*Work required*. Reproduce every one of the entries below verbatim, in the order given.

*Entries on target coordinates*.

-=-=-

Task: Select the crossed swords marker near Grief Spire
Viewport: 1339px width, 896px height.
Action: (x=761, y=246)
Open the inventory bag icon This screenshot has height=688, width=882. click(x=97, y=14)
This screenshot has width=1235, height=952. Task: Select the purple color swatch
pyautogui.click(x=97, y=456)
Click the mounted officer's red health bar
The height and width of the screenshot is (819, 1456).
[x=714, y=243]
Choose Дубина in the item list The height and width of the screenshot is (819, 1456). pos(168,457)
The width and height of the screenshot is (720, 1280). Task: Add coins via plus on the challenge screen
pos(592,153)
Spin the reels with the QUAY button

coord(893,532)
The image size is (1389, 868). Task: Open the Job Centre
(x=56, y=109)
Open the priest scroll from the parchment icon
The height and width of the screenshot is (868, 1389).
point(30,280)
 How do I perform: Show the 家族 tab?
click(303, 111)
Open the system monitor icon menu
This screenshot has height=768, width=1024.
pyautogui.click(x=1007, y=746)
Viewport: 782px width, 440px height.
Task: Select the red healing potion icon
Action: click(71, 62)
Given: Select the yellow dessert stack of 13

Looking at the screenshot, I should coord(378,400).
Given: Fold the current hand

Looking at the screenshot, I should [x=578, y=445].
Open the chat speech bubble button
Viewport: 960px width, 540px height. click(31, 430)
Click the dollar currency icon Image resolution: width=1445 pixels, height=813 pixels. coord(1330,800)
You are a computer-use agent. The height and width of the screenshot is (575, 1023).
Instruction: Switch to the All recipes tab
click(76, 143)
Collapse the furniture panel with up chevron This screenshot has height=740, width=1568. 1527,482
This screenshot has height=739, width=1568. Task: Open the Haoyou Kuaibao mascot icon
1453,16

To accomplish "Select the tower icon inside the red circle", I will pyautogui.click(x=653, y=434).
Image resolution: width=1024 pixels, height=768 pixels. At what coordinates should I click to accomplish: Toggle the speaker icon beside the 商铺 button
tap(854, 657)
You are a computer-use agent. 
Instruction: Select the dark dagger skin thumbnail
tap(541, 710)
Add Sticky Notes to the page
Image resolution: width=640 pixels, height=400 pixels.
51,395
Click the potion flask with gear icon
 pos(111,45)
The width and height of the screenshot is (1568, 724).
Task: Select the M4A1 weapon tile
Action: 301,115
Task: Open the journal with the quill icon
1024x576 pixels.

-=-=-

*Written answer*.
Task: Select the crossed swords marker near Grief Spire
Viewport: 1339px width, 896px height.
Action: (x=761, y=246)
Open the inventory bag icon This screenshot has height=688, width=882. click(x=97, y=14)
This screenshot has width=1235, height=952. Task: Select the purple color swatch
pyautogui.click(x=97, y=456)
Click the mounted officer's red health bar
The height and width of the screenshot is (819, 1456).
[x=714, y=243]
Choose Дубина in the item list The height and width of the screenshot is (819, 1456). pos(168,457)
The width and height of the screenshot is (720, 1280). Task: Add coins via plus on the challenge screen
pos(592,153)
Spin the reels with the QUAY button

coord(893,532)
The image size is (1389, 868). Task: Open the Job Centre
(x=56, y=109)
Open the priest scroll from the parchment icon
The height and width of the screenshot is (868, 1389).
point(30,280)
 How do I perform: Show the 家族 tab?
click(303, 111)
Open the system monitor icon menu
This screenshot has height=768, width=1024.
pyautogui.click(x=1007, y=746)
Viewport: 782px width, 440px height.
Task: Select the red healing potion icon
Action: click(71, 62)
Given: Select the yellow dessert stack of 13

Looking at the screenshot, I should coord(378,400).
Given: Fold the current hand

Looking at the screenshot, I should [x=578, y=445].
Open the chat speech bubble button
Viewport: 960px width, 540px height. click(31, 430)
Click the dollar currency icon Image resolution: width=1445 pixels, height=813 pixels. coord(1330,800)
You are a computer-use agent. The height and width of the screenshot is (575, 1023).
Instruction: Switch to the All recipes tab
click(76, 143)
Collapse the furniture panel with up chevron This screenshot has height=740, width=1568. 1527,482
This screenshot has height=739, width=1568. Task: Open the Haoyou Kuaibao mascot icon
1453,16

To accomplish "Select the tower icon inside the red circle", I will pyautogui.click(x=653, y=434).
Image resolution: width=1024 pixels, height=768 pixels. At what coordinates should I click to accomplish: Toggle the speaker icon beside the 商铺 button
tap(854, 657)
You are a computer-use agent. 
Instruction: Select the dark dagger skin thumbnail
tap(541, 710)
Add Sticky Notes to the page
Image resolution: width=640 pixels, height=400 pixels.
51,395
Click the potion flask with gear icon
 pos(111,45)
The width and height of the screenshot is (1568, 724).
Task: Select the M4A1 weapon tile
Action: 301,115
Task: Open the journal with the quill icon
1024x576 pixels.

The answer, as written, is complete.